Chlorhexidine (CHX) has been considered a standard for MMP inhibition in dentin [7]. Combined with its broad-spectrum antimicrobial properties, this makes it an effective agent for preserving the integrity of the collagen matrix [8]. CHX functions by chelating metal ions such as zinc and calcium that are crucial for the catalytic process of MMPs, thereby preventing the enzymatic breakdown of collagen [9], [10]. However, despite its efficacy, CHX has limitations, including its high water solubility, which facilitates passive leaching from the bonded interface, and therefore leads to burst-release rather than sustained inhibition over time [7], [11], [12]. Moreover, CHX’s ability to chelate calcium may interfere with calcium-dependent functional monomers such as 10-methacryloyloxydecyl dihydrogen phosphate (10-MDP), potentially compromising chemical bonding to hydroxyapatite. This interaction has prompted the selection of experimental adhesive formulations devoid of 10-MDP, such as those based on 2-Hydroxyethyl Methacrylate (HEMA) and quaternary ammonium methacrylates (QAMs), which offer an alternative strategy for both adhesion and enzymatic inhibition without calcium-binding competition [13].

Even though the inhibitory effects of quaternary ammonium methacrylates (QAMs) on MMPs have been recognized for over a decade, with early studies demonstrating reduced enzymatic activity and improved dentin stability following QAM application, very few studies have tested QAMs as enzymatic inhibitors under clinically relevant conditions [14], [15], [16]. Most existing studies have been limited to models using purified enzymes, which do not fully replicate the structural complexity and enzymatic environment of bonded dentin. Moreover, the mechanism by which quaternary ammonium methacrylate (QAM)-based adhesives inhibit matrix metalloproteinases (MMPs) remains unclear and warrants further investigation. While QAMs are known to interact with the negatively charged collagen matrix and MMPs via their positive charge, it is not yet established whether this involves binding to the enzyme's active site, immobilization of the enzyme, or allosteric inhibition [17], [18]. Unlike CHX, QAMs can be copolymerized within adhesive formulations, potentially offering a more stable and prolonged inhibitory effect on MMPs while also providing antimicrobial benefits [14], [19], [20]. While both these effects have been explored separately, studies evaluating the combined effects of QAM on bacteria and enzyme inhibition are less explored. In addition, there are no studies evaluating these effects under physiologically-relevant testing conditions.

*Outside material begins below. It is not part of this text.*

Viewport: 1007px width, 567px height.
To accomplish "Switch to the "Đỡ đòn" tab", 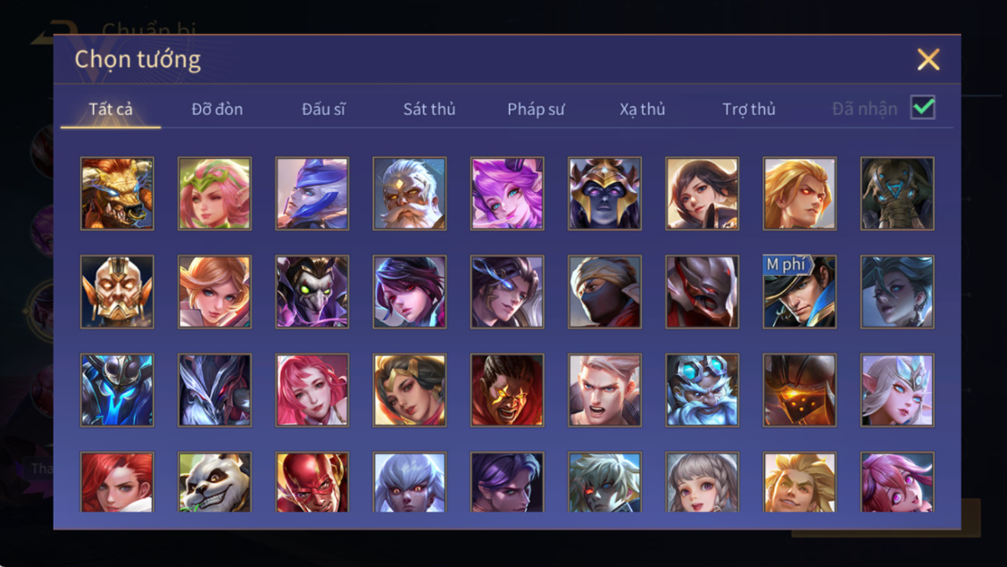I will tap(217, 109).
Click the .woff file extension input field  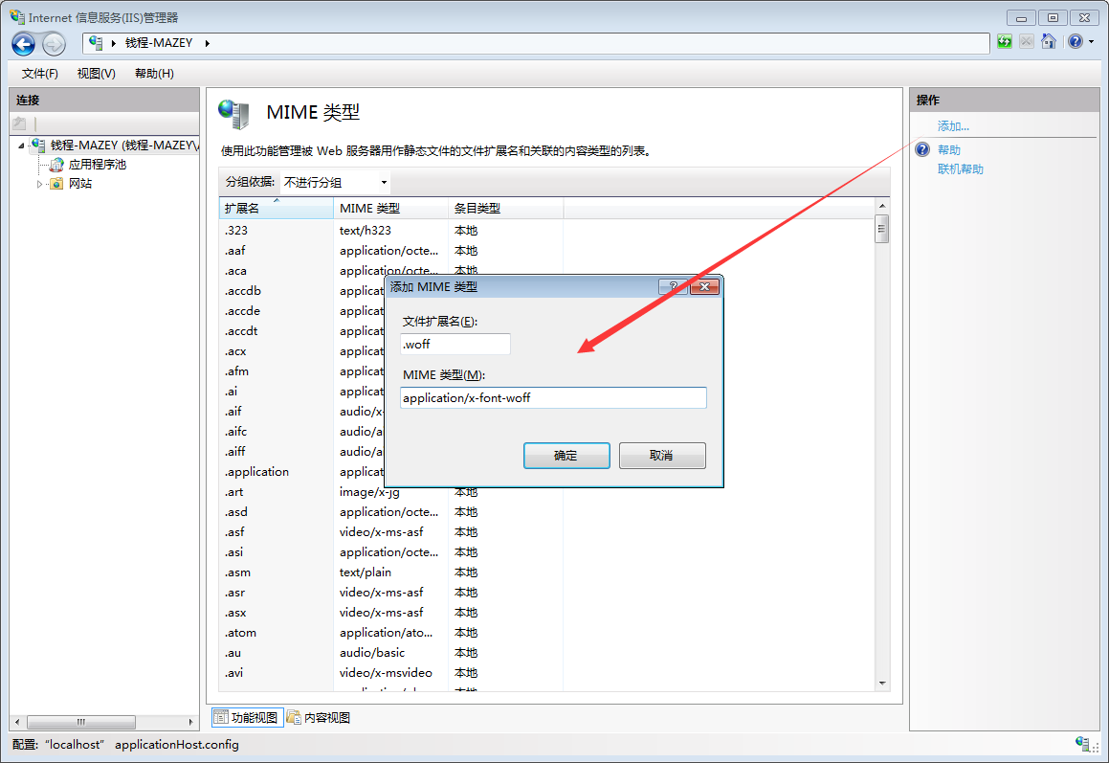point(455,343)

To evaluate the effectiveness of a QAM-based adhesive for MMP inhibition, this study employed a bioreactor system designed to simulate a physiologically relevant environment combining simultaneous mechanical and bacterial challenges [21]. The bioreactor allows for continuous fluid flow and dynamic loading conditions that closely mimic the oral cavity, providing a more accurate assessment of adhesive performance compared to static in vitro models. Therefore, this study aims to evaluate the potential inhibitory effect of a QAM-based dental adhesive on MMP activity in dentin and compare its efficacy to that of a control adhesive (without MMP inhibitors) and a 2 % CHX-based adhesive. The tested hypotheses are: 1) The QAM-based adhesive will improve the stability of the collagen matrix compared to the control adhesive or the 2 % CHX-based adhesive, and 2) The QAM-based adhesive will improve bond interface integrity under mechanical or bacterial challenges compared to the control adhesive or the 2 % CHX-based adhesive.